For Iran’s hardliners, releasing a Western national might constitute a serious blow to the regime’s prestige as a bastion of resistance to influence from Britain and the United States, especially if the release doesn’t coincide with other news that can be presented as a victory over what Tehran calls the “global arrogance.”

The danger of compromise is particularly evident in the wake of recent waves of protest in Iran, which Khamenei and other high-ranking officials have sought to dismiss as failed efforts at regime change orchestrated by foreign operatives. Khamenei has also accused the People’s Mojahedin Organization of Iran of functioning as the foot soldiers for these plots in the midst of the mass protests that took place in late December and much of January.

While rejecting the notion of foreign influence, the PMOI has proudly taken credit for much of the recent activism and has been issuing calls to action in recent days, in hopes of sparking a renewed uprising that would coincide with public gatherings on Tuesday in celebration of the fire festival known as Chahrshanbeh Suri.
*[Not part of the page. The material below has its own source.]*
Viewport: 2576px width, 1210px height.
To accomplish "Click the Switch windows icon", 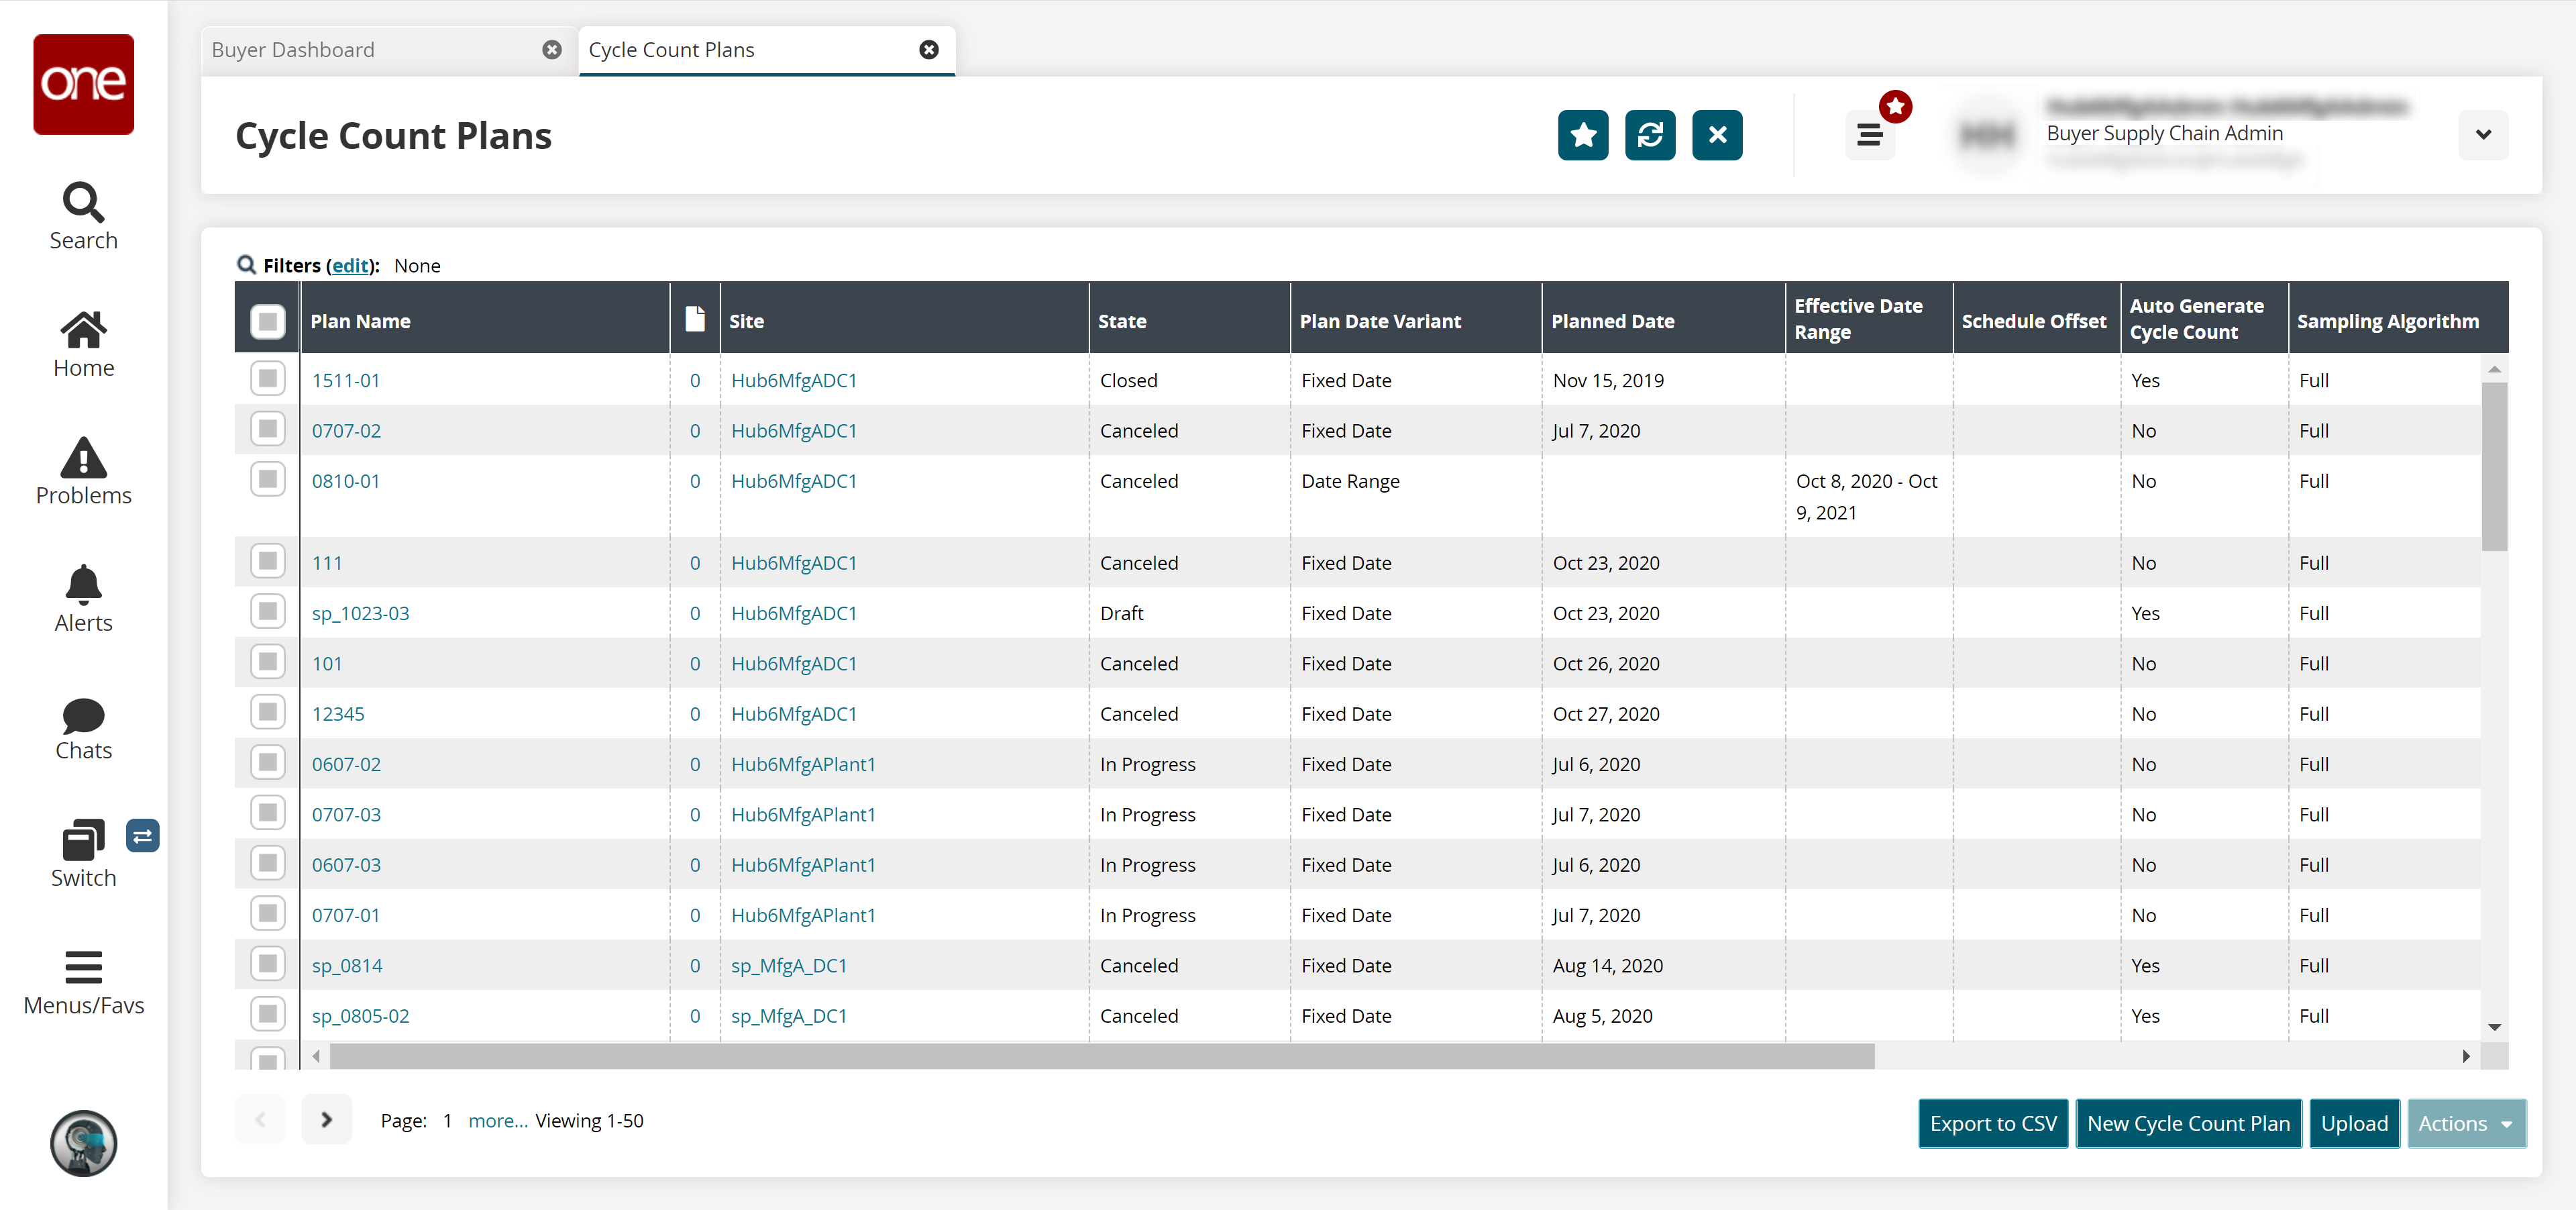I will 83,841.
Tehran has accordingly mobilized repressive forces to prevent or disperse such gatherings. But at the same time that institutions like the Intelligence Ministry and Revolutionary Guards were preparing for these prospective gatherings, they were already dealing with a variety of scattered protests, including labor strikes and women’s rights demonstrations.
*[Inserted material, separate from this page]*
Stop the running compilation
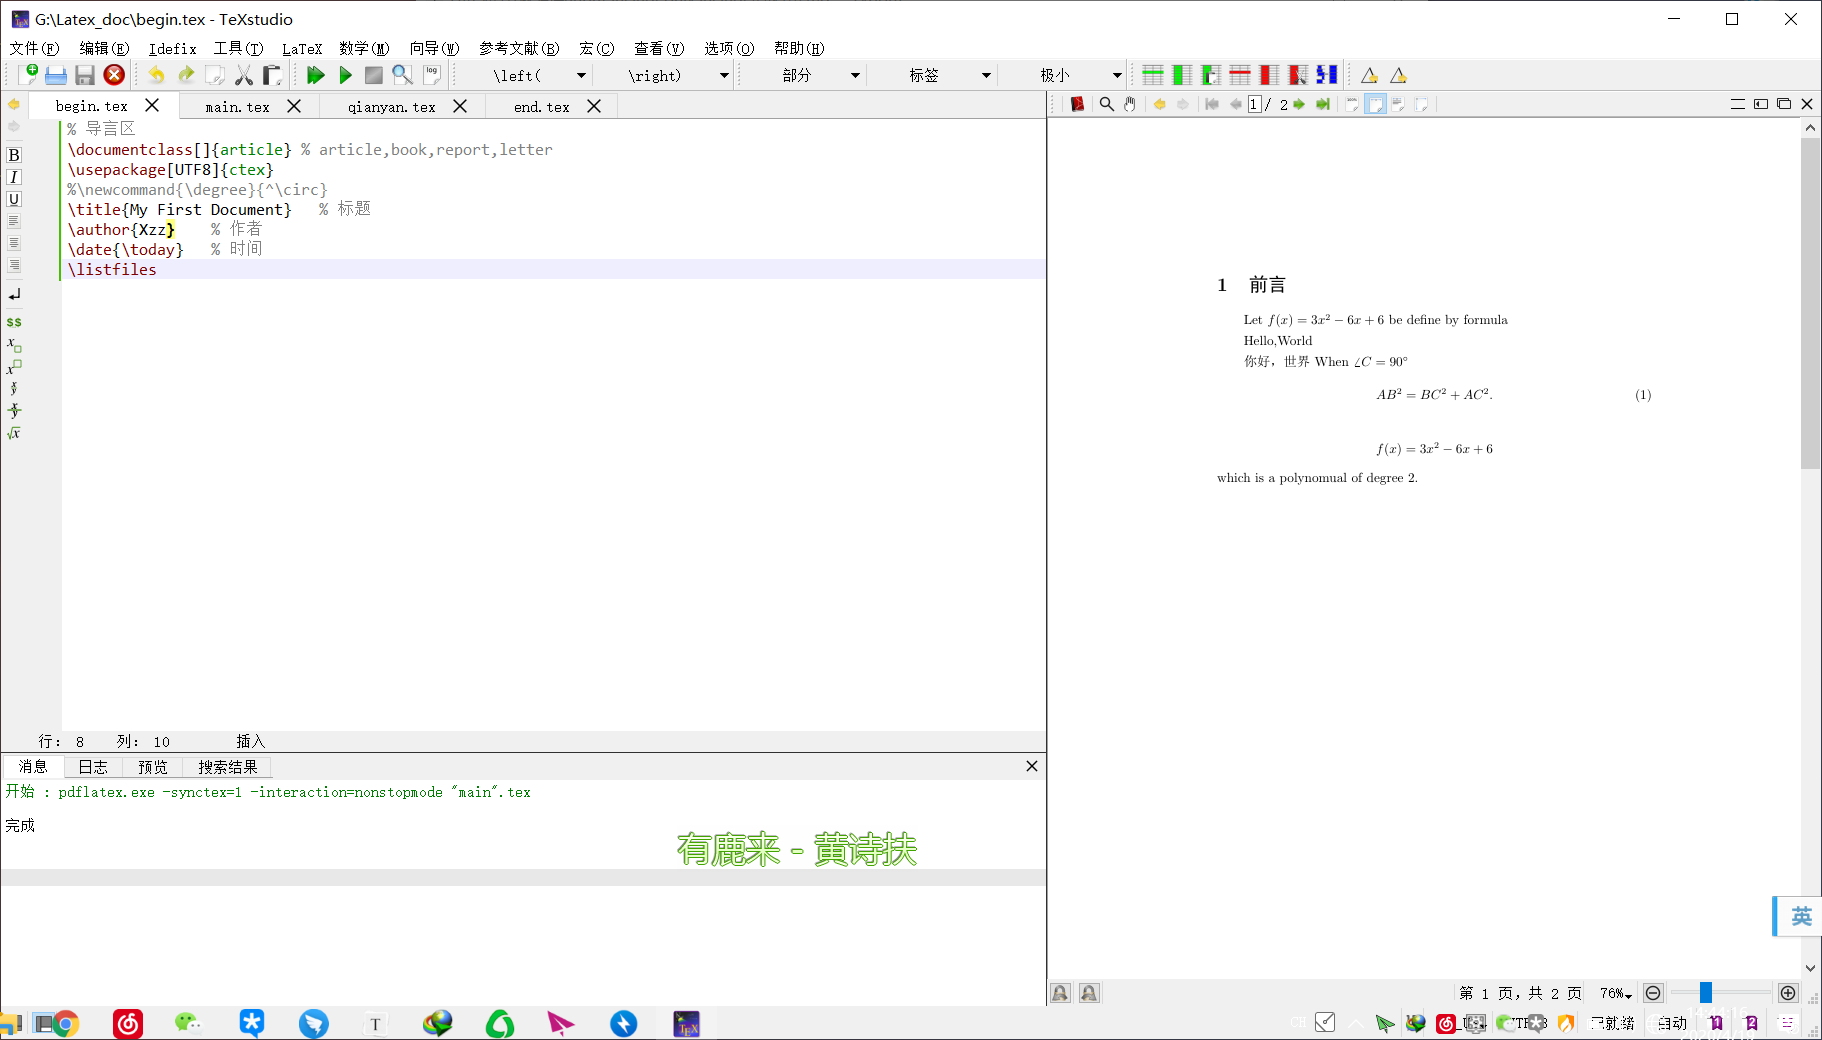Viewport: 1822px width, 1040px height. tap(374, 75)
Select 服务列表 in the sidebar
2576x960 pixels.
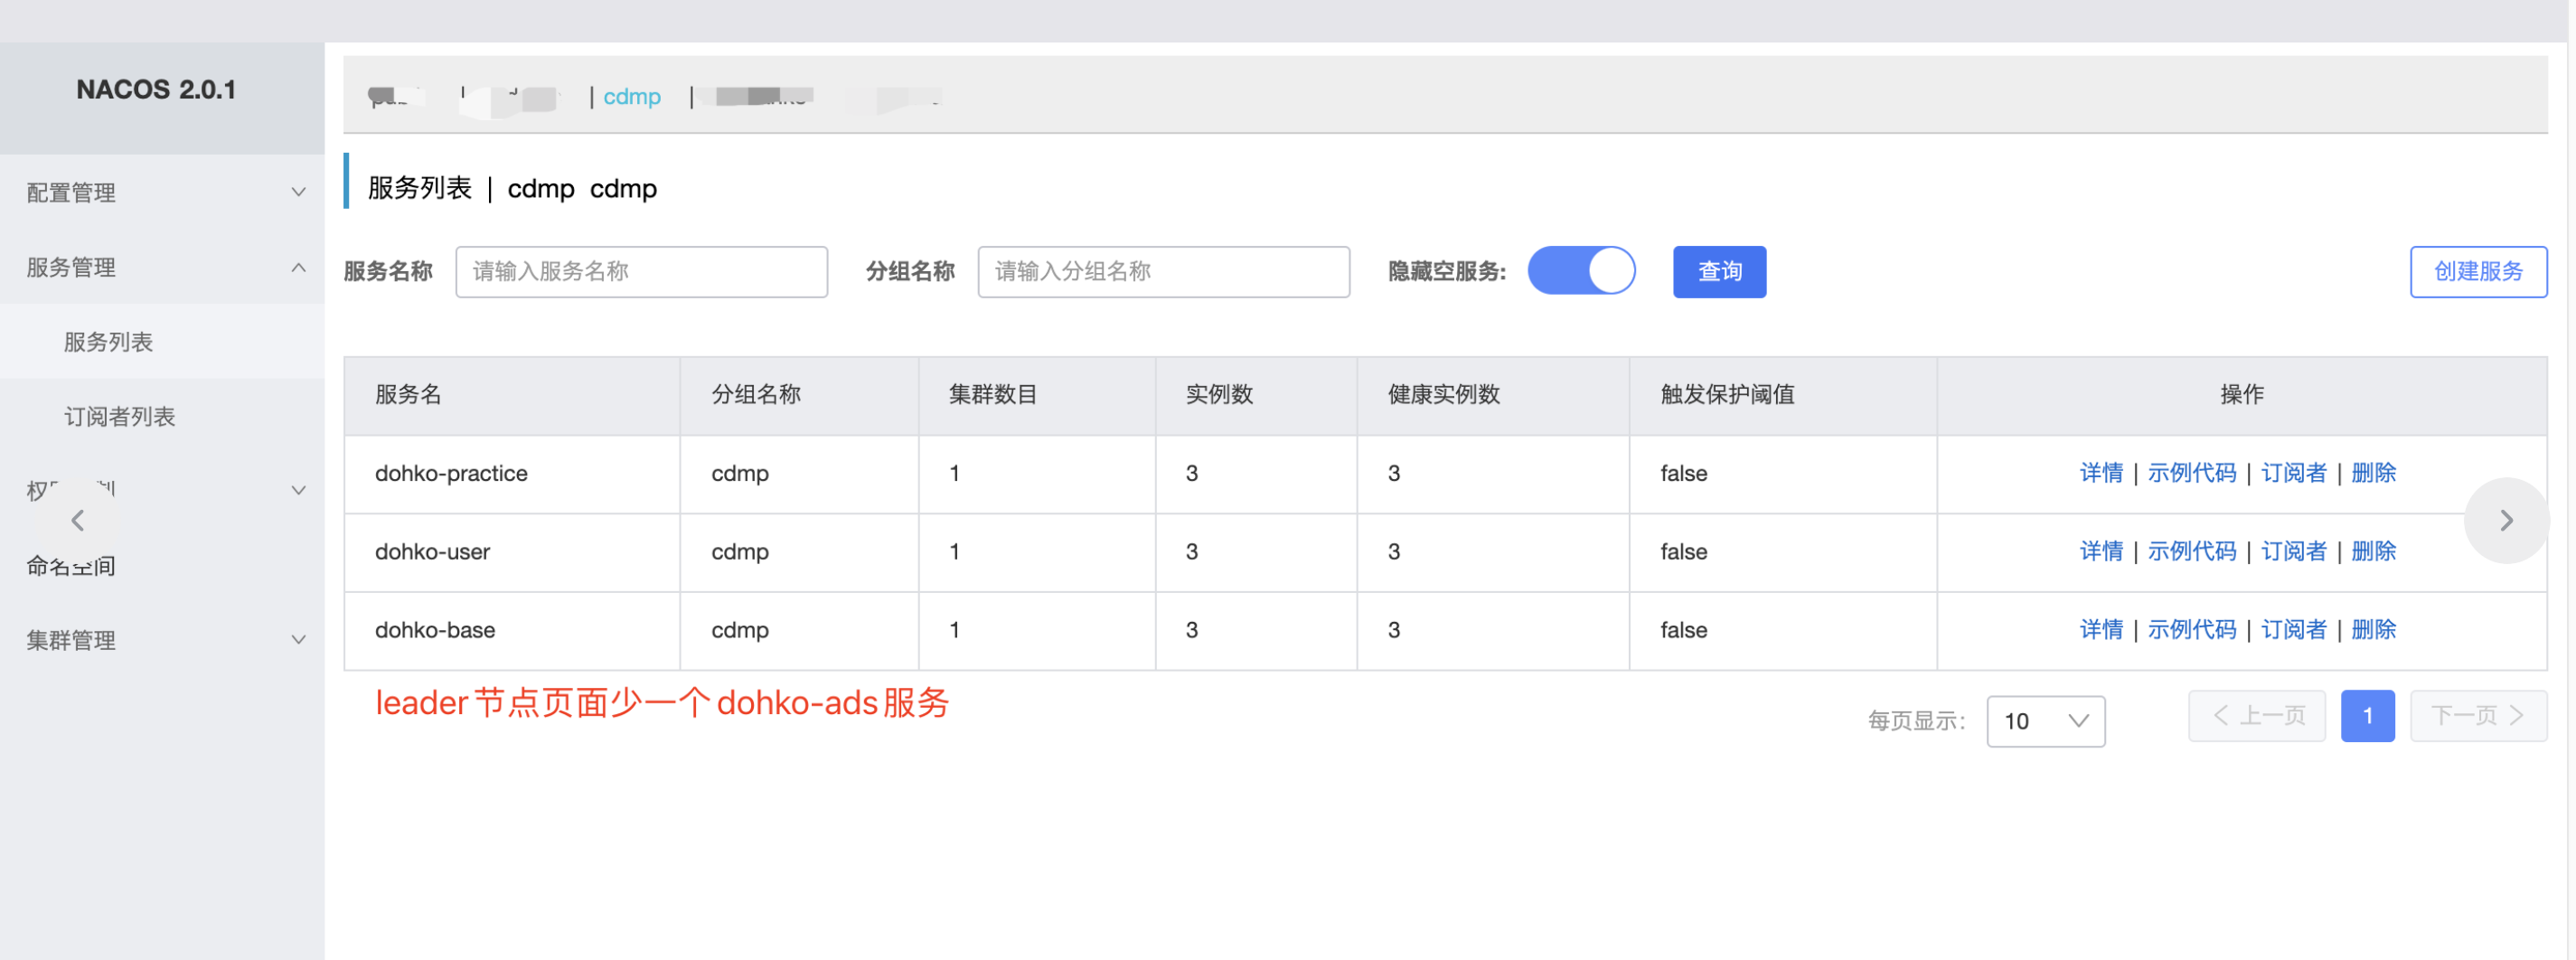pos(105,341)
On Thursday, police in Tehran dispersed a group of people who attempted to gather in front of the Labor Ministry building to mark International Women’s Day. Radio Free Europe reported that more than 50 people were arrested in this incident, which was only one of several high profile women’s rights protests to take place in recent weeks. On the same day, three women were filmed singing a feminist song on a Tehran subway car and the video quickly went viral on social media.

The three women appeared without their legally required headscarves, thereby connecting their protest to the “Revolution Street” demonstrations in which dozens of women have stood on top of structures in public spaces to remove their veils and hold them over their heads. These demonstrations have also been dismissed by the supreme leader and other Iranian officials as acts of infiltration by foreign powers.
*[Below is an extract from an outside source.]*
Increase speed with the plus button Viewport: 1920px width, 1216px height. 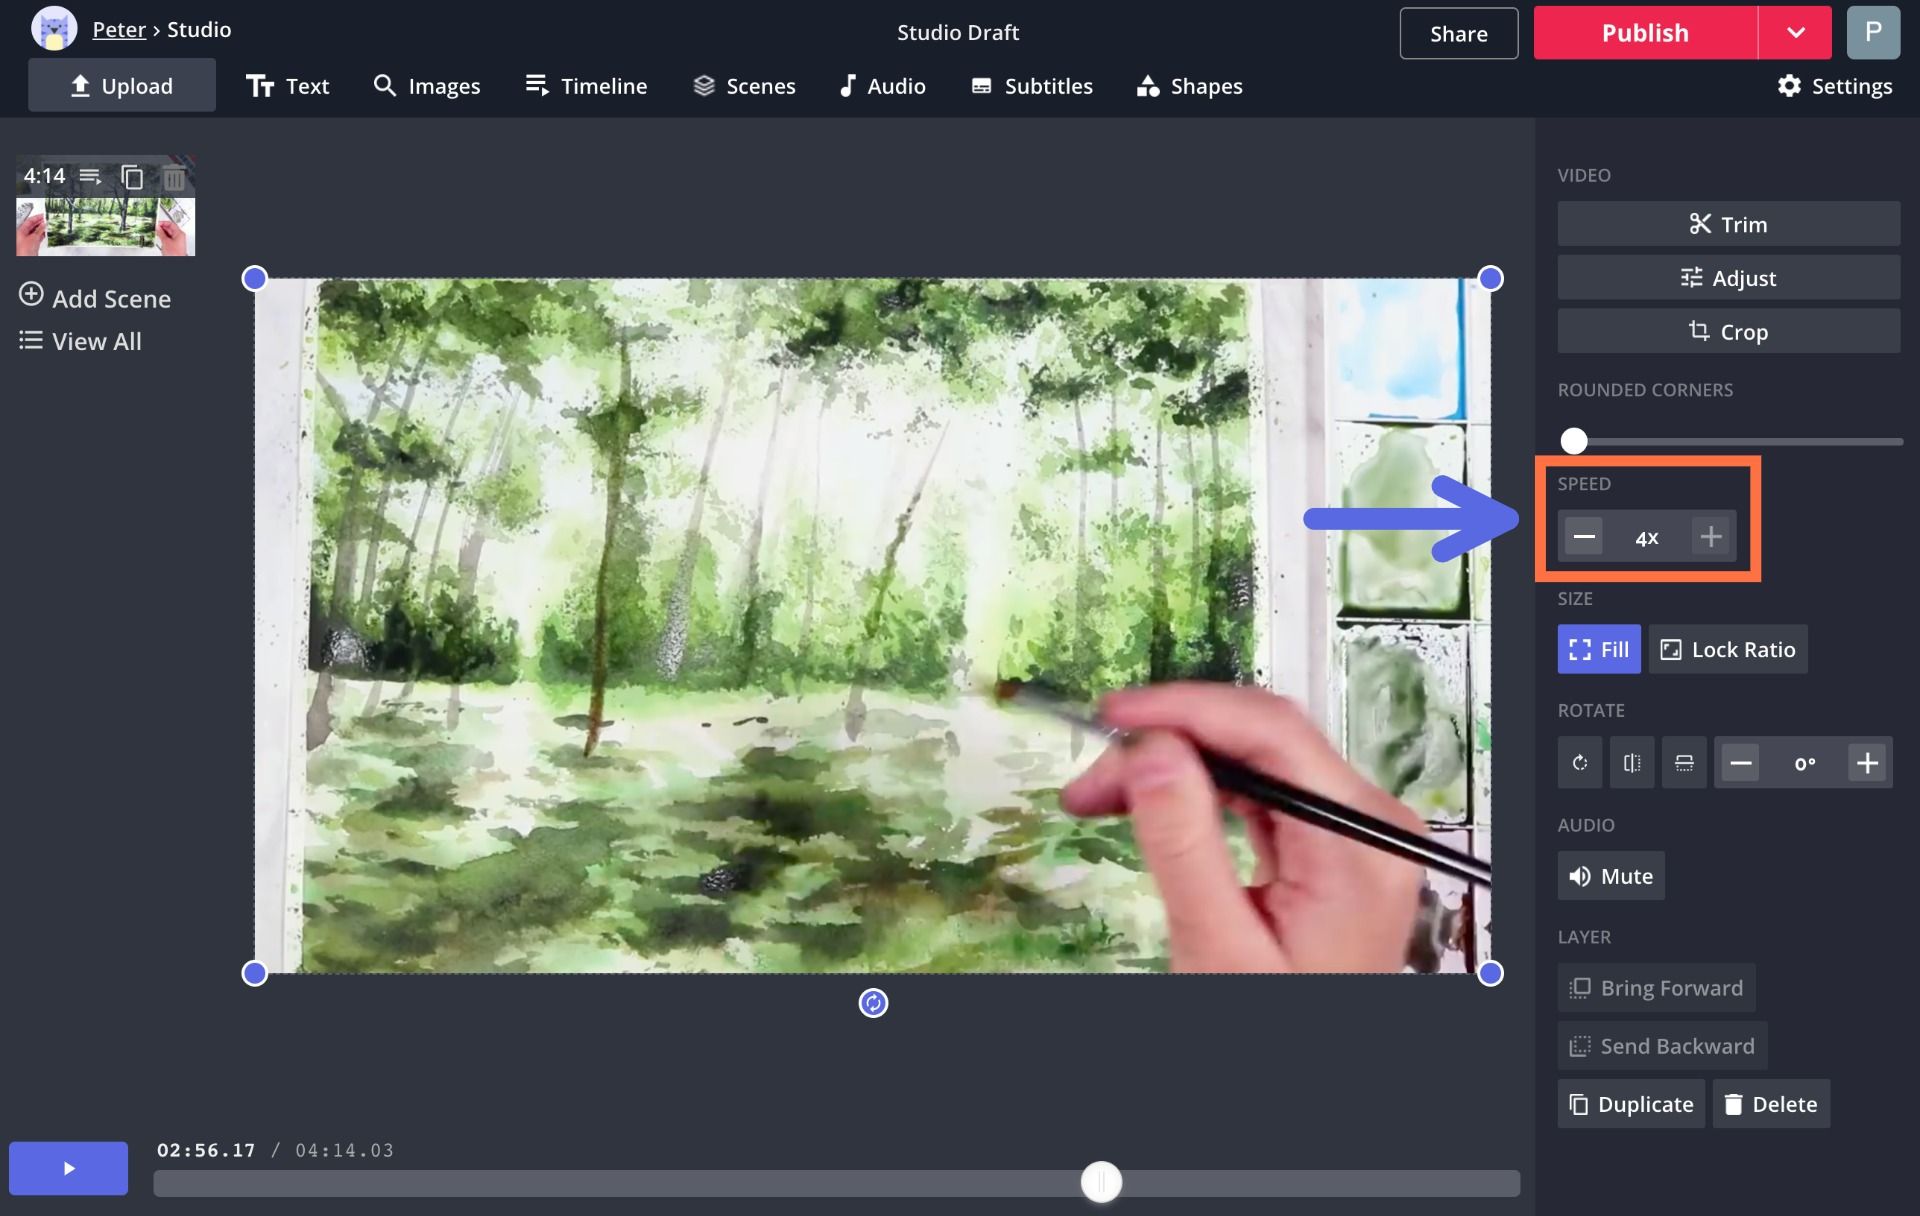(x=1710, y=537)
On Saturday, the Center for Human Rights in Iran published excerpts from Khamenei’s speech on Women’s Day, in which he repeated this accusation. “They [enemies of Iran] spent all that money and created all that propaganda to trick a few girls into taking off their scarves,” he said, “but in the end, what they got from all that effort was small and insignificant.”

But CHRI responded to this comment by saying that it raised the question of why people are being sentenced to prison for peaceful protests that supposedly have little public impact. On Thursday, Tehran’s public prosecutor Abbas Jafari Dowlatabadi announced that one of the Revolution Street protesters, Narges Hosseini, had been sentenced to more than two years in prison by a preliminary court. The court also decided to suspend 21 months of that sentence for five years, by Dowlatabadi declared that he would fight this decision, alleging that suspended sentences are not permitted in the case of sentences for “immoral acts.”

IW published an interview with Ms. Hosseini in which she declared that she was surprised by the severity of the sentence, given that the maximum prison term for public removal of the hijab is only two months. However, she added that she had “repeatedly seen that civil activists get heavy sentences that in no way are consistent with the charges against them,” and was therefore somewhat prepared for a heavier sentence.

Hosseini also declared that regardless of the unusually long sentence, she had no regrets about participating in the Revolution Street movement, which she credits with inspiring public dialogue about the hijab and women’s rights in spite of the government’s aggressive efforts to control the media while marginalizing or discrediting the Iranian activist community.